Seasonal allergies due to ragweed: After examining the flowers, you recognize the bloom with the small flowers (middle of the image) as a chive, Allium schoenoprasum. The plant with the bright yellow blossoms (right) is goldenrod, Solidago species, and the remaining plant with greenish yellow, bell-shaped flowers (left, 10-o'clock position) is ragweed, Ambrosia artemisiifolia.  

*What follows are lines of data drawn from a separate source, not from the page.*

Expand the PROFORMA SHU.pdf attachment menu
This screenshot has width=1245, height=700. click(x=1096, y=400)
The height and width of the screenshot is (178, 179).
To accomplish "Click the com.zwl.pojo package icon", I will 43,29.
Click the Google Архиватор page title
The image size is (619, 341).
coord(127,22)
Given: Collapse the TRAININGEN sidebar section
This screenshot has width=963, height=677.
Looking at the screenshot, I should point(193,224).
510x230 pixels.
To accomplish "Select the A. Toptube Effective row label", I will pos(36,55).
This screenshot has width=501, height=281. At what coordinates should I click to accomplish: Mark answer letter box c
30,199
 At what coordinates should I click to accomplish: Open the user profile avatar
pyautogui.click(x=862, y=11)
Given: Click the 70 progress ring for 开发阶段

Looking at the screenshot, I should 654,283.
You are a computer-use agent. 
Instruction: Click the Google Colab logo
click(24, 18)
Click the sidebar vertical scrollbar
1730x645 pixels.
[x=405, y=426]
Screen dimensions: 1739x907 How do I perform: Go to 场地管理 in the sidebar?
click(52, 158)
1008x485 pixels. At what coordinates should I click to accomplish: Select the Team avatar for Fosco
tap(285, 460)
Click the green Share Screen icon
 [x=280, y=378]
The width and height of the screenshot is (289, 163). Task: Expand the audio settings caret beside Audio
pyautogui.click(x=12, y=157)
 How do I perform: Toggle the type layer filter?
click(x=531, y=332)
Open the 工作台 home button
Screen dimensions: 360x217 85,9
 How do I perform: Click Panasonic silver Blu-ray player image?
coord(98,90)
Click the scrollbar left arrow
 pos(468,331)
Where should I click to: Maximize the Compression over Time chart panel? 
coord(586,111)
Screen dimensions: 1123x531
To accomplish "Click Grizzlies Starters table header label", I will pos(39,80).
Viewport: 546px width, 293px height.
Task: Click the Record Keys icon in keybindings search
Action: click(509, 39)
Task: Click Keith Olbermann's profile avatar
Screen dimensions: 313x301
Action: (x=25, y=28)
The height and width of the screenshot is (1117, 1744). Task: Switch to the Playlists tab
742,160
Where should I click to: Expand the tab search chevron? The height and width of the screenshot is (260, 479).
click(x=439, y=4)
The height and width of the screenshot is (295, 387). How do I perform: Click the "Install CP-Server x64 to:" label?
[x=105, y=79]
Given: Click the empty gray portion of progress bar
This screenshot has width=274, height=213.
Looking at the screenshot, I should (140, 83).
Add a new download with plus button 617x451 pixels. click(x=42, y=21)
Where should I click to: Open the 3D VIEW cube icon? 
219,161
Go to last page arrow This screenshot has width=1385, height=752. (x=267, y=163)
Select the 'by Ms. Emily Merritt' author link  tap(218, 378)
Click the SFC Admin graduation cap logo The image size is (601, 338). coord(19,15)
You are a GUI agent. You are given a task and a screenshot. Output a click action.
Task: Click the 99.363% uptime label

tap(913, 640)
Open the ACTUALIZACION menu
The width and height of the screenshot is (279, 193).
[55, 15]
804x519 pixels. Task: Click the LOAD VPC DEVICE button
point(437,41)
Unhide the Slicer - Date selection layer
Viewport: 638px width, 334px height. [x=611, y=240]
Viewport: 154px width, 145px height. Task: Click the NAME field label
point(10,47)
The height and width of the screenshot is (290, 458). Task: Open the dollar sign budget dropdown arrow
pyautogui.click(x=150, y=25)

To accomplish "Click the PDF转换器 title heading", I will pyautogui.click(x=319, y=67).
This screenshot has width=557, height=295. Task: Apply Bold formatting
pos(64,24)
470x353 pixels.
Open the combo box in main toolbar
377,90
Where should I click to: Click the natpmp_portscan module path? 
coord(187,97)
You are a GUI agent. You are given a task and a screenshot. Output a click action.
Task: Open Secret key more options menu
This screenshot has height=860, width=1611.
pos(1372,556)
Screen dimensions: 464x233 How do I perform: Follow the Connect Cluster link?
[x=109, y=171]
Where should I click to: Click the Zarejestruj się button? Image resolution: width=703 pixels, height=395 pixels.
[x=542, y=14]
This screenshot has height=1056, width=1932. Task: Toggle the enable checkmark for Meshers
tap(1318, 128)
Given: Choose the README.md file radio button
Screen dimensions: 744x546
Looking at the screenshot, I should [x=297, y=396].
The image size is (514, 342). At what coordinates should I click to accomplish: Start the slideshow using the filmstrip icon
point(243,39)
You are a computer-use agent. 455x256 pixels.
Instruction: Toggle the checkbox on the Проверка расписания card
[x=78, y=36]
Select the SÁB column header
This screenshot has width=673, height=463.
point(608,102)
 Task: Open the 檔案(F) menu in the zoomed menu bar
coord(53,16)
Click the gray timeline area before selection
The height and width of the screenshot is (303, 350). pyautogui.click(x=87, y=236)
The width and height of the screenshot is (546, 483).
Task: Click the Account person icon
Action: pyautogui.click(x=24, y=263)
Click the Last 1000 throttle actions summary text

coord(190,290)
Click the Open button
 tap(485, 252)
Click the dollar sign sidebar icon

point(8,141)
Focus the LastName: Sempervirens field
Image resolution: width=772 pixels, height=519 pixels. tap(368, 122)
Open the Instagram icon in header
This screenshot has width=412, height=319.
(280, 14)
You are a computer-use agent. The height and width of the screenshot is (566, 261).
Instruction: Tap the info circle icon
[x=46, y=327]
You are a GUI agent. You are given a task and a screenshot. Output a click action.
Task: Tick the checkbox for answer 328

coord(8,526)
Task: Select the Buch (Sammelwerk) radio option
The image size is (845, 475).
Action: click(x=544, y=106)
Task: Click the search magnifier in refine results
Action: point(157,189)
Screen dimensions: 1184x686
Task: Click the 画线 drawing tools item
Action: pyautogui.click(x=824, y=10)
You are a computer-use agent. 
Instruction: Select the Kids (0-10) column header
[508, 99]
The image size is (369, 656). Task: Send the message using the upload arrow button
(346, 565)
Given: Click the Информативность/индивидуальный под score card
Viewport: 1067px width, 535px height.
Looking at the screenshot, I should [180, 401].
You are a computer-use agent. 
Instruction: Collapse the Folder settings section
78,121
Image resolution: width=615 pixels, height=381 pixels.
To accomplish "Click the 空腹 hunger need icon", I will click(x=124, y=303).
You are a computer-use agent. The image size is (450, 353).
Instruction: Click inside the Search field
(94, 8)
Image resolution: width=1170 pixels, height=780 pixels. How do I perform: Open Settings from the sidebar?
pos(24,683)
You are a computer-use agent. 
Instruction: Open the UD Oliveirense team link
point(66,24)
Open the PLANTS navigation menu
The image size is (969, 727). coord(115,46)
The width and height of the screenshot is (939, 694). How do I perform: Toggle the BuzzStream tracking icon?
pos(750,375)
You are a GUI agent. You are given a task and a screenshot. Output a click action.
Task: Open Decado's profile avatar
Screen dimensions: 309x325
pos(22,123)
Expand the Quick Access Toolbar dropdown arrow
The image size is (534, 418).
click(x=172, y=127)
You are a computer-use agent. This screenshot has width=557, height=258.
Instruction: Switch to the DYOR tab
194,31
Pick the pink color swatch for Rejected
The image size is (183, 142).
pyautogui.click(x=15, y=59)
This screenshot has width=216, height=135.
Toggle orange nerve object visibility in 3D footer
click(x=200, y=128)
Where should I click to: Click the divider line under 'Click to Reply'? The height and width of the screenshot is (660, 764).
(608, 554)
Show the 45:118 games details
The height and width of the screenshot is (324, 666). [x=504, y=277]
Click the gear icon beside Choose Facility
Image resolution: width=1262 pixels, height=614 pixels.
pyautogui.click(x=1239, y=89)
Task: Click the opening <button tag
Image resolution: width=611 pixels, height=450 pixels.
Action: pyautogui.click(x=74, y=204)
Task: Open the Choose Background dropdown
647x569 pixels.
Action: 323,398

Chives grow in clumps to 6-12 inches high. They form a semisphere of purple, pink, or white flowers. Chives are used for cooking but are not allergenic. Goldenrod blooms from late summer through mid fall. Its  bright yellow flowers attract insects and birds. Because the pollen grains are heavy, bees, butterflies, birds, and ants are needed to pollinate this plant. Goldenrod and ragweed bloom at the same time of year and commonly grow side by side. Despite its vibrant color and attraction by insects and birds, goldenrod is not responsible for seasonal allergies. Named for the shape of its ragged leaves, ragweed is a common source of seasonal allergies. Unlike goldenrod, ragweed requires the wind to release pollen and initiate fertilization; therefore, its flowers are not as brilliant as those of the goldenrod plant. Ragweed is a common cause of allergy symptoms from late summer to mid fall (August through November). Avoiding ragweed pollen is the most effective method for decreasing ragweed allergy. Closing windows in the car and home minimizes exposure to the pollen. Decreasing time spent outdoors, especially on dry and windy days, can be helpful as well. 

Allergic rhinitis is often caused by exposure to environmental or occupational factors, including perennial allergens (eg, dust mites, mold, grains, wood dust, latex) and seasonal allergens, mainly tree, grass, and weed pollen such as ragweed, as in this case. Typical physical findings include allergic shiners, or dark circles around the eyes; swollen and boggy nasal turbinates; and cobblestoning of the posterior oropharynx  due to exuberant lymphoid tissue.

Management of allergic rhinitis consists of both allergen avoidance and pharmacologic management. Environmental control includes avoiding the specific allergen to which the patient has immunoglobulin E (IgE)–mediated hypersensitivity, reducing outdoor exposure during specific seasons, cleaning indoor environs, and avoiding nonspecific triggers such as smoke, strong perfumes, and fumes.

Treatment with oral antihistamines and decongestants is the cornerstone of the pharmacologic management of allergic rhinitis. Because of their favorable adverse-effect profile, newer second-generation, nonsedating antihistamines, such as cetirizine (Zyrtec), fexofenadine (Allegra), and loratadine (Claritin), are preferred over older first-generation antihistamines, such as diphenhydramine (Benadryl) and chlorpheniramine (Chlor-Trimeton). In addition, many commercial formulations of the second-generation antihistamines include a decongestant for complete symptom relief.

Nasal steroids can be used to control chronic symptoms; initiating these steroids 1-2 weeks before the beginning of ragweed season offers the best results. Other symptomatic agents, such as vasoconstrictors (eg, oxymetazoline hydrochloride), provide fast-acting relief of nasal drainage and congestion. However, these products cannot be used for more than 3 days without a risk of rebound symptoms. Immunotherapy and systemic steroid treatment may be required in extreme cases of allergic rhinitis, including ragweed allergy.